### Rows on where targets appear:
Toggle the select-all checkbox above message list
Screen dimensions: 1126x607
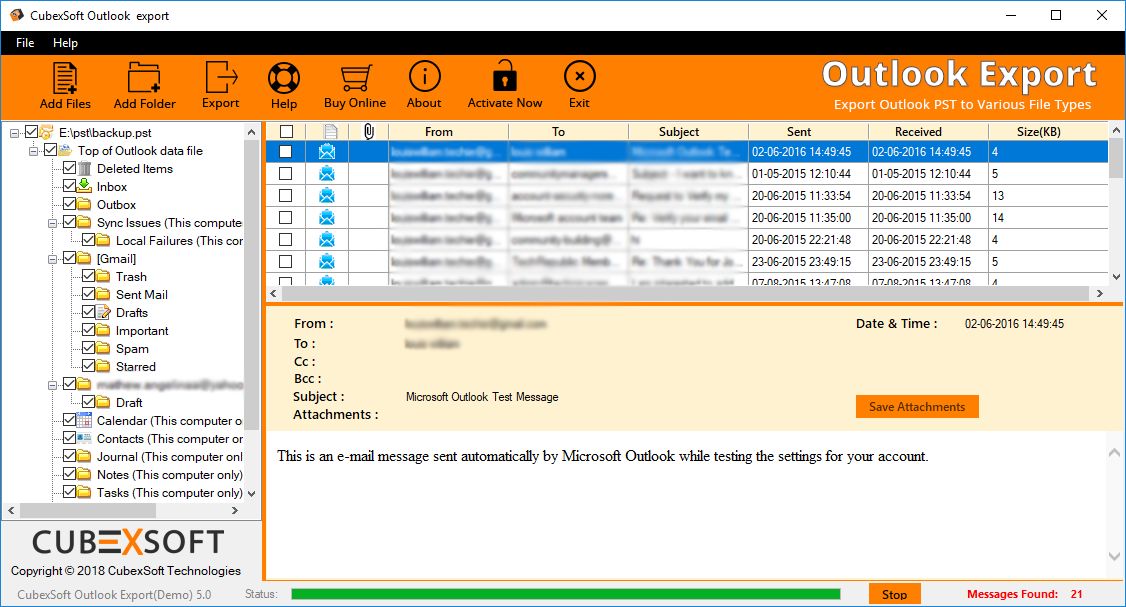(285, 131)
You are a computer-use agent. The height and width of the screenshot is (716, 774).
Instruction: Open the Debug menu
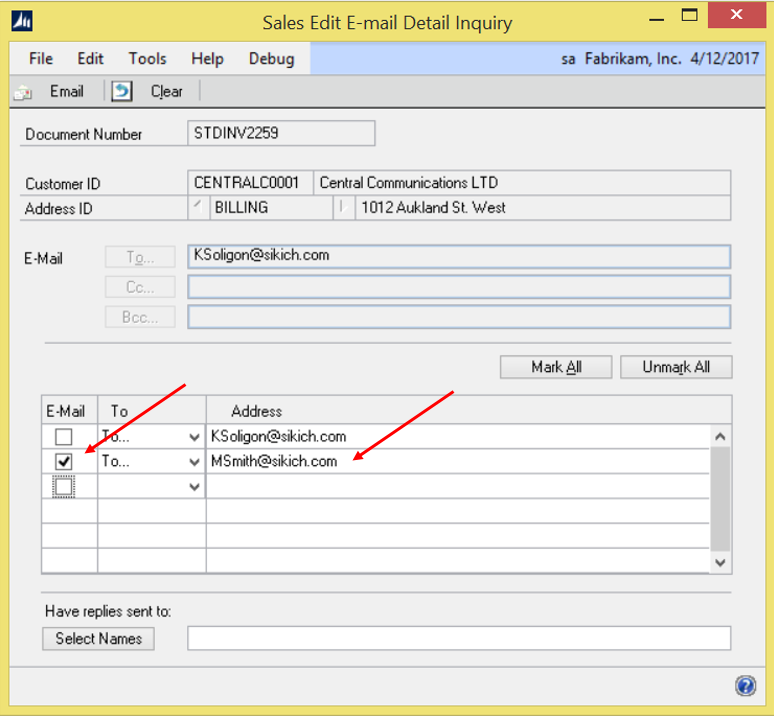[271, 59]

### Exercise goal:
Output every line of the listing above unchanged, omitting the pictures.

### Finished answer:
Toggle the select-all checkbox above message list
Screen dimensions: 1126x607
(285, 131)
You are a computer-use agent. The height and width of the screenshot is (716, 774).
Instruction: Open the Debug menu
[271, 59]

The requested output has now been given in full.